Endorsed to date by close to 150 countries, including Canada, the Declaration on the Rights of Indigenous Peoples represents the most exhaustive international instrument on the fundamental rights and liberties of Indigenous peoples (culture, identity, religion, language, territory, health, education, cooperation, etc.).

On August 21, 2017, Montréal city council unanimously adopted the resolution endorsing the Declaration.

Metropolis of Reconciliation with Indigenous Peoples

Earlier this morning the city unveiled the new city coat of arms and flag. This initiative is part of the city’s Strategy of Reconciliation with Indigenous peoples. The objective of this strategy is to recognize the millennial history of the territory on which Montréal was built.

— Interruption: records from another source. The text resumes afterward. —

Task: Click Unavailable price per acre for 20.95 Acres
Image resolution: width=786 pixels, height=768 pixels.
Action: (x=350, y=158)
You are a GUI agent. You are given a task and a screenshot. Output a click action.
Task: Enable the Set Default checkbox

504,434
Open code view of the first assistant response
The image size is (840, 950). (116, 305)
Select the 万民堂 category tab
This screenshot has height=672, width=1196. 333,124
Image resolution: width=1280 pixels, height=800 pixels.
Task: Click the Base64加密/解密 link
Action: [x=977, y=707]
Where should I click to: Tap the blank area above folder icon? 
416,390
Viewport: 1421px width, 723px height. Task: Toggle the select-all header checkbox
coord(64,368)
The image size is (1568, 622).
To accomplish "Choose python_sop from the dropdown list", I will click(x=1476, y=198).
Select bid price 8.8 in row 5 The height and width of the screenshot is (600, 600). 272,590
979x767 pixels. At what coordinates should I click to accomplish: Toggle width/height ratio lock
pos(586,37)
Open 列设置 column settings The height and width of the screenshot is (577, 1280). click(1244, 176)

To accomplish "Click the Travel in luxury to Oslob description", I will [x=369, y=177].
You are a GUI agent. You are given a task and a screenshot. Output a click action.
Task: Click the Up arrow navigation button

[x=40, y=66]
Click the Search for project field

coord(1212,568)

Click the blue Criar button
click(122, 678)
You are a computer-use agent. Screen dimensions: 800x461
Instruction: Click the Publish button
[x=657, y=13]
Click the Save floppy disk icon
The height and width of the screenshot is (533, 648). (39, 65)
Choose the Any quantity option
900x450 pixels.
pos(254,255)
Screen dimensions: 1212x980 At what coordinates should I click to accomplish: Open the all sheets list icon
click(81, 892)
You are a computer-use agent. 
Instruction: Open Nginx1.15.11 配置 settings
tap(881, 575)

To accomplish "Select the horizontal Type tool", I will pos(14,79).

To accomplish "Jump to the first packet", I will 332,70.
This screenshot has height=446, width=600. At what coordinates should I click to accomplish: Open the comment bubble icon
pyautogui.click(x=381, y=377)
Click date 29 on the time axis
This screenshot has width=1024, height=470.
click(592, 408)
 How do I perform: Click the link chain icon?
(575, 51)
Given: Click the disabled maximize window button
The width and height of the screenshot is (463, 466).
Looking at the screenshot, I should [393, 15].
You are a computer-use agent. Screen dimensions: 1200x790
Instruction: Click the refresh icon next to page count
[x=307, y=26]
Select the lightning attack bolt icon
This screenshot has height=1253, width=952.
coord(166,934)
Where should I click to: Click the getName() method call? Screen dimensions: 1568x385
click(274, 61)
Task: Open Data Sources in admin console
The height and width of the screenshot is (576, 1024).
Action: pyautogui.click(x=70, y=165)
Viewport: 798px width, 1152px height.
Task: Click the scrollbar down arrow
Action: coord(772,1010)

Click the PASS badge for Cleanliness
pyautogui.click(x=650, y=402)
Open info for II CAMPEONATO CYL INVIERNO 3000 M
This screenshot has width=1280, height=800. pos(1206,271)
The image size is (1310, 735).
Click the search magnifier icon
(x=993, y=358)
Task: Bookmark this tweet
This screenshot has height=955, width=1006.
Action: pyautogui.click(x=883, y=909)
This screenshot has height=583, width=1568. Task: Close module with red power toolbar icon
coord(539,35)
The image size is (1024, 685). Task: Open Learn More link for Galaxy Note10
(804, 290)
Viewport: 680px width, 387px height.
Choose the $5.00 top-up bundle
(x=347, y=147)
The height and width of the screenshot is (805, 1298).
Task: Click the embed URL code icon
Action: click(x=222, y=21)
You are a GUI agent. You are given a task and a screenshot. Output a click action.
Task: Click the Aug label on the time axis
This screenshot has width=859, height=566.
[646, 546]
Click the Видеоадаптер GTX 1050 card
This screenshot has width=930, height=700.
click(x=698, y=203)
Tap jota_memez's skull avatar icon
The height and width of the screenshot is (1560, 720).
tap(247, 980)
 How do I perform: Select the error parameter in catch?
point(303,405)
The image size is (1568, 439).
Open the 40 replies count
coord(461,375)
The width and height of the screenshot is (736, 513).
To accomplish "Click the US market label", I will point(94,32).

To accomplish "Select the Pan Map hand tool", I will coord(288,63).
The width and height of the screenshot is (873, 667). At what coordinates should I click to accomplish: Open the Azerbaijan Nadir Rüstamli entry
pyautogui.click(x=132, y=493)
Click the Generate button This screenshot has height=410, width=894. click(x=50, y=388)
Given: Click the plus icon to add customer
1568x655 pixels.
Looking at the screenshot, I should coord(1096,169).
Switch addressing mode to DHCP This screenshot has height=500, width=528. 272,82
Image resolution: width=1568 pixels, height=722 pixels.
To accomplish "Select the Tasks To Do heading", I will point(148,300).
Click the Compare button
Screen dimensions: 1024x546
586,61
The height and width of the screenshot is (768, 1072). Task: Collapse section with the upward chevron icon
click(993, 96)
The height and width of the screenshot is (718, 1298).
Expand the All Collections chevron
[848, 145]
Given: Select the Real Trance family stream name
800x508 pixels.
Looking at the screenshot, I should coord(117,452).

Montreal has already undertaken numerous actions within the framework of its Reconciliation strategy, in particular:

  • The naming of Park Tiohtià:ke Otsira’kéhne, toponym in the Kanienke’ha language, following a consultation of speakers in Mohawk communities. There is also a plan to increase the use of indigenous place names in Montreal;
  • Support for Montreal’s Indigenous cultural events;
  • Recognition of non-surrendered indigenous ancestral territory in pronouncements by the mayor and other city elected officials;
  • The June 21 celebration at city hall, designated as the Montreal Indigenous Peoples’ Day by organizing a ceremony of new citizens with the Assembly of First Nations of Quebec and Labrador;
  • The creation of a position of commissioner for Indigenous Peoples.

Montréal’s New Coat of Arms and Flag
Montréal has changed is coat of arms and flag to better reflect the city’s origins, establish a “nation-to-nation” relationship with Indigenous Peoples and recognize their importance and fundamental historical contribution.

On September 13, 2017, as we celebrate the 10th anniversary of the United Nations Declaration on the Rights of Indigenous Peoples, Montréal presents its new coat of arms and flag with a white pine symbolizing the Indigenous Peoples, and standing for Peace and Harmony.

Iconic White Pine
The white pine now appears alongside the other emblems on the city’s coat of arms, spotlighting Montréal’s five founding peoples. It is in the centre of a circle open at the four compass points, representing the Circle of Life and the council fire—a place for meeting and dialogue.

The city’s new coat of arms now reflects the five peoples who are at the origin of our metropolis’s history and development. They are the First Nations, the French, the English, the Scottish and the Irish.

Form of shield — Following the example of the province, Montréal, whose history and beginnings are identical to it, has adopted the French form of shield.

The field — The field is silver to recall the old coat of arms which was created by the first mayor of Montréal, Jacques Viger.

Heraldic cross — The heraldic cross is emblematic of the Christian motives and principles which governed the founders of the city.

National emblems — The field is quartered to contain four floral designs each of which represents the ethnic origin of the Montréal population in the 19th century.



The flag

The  city flag
The city flag was first displayed in May 1939. The flag is blazoned with the same heraldic symbols as those of the coat of arms: the heraldic cross gules against a white background and the four iconic flowers in the white rectangles, with the white pine in the centre. The flag is twice as broad as it is long.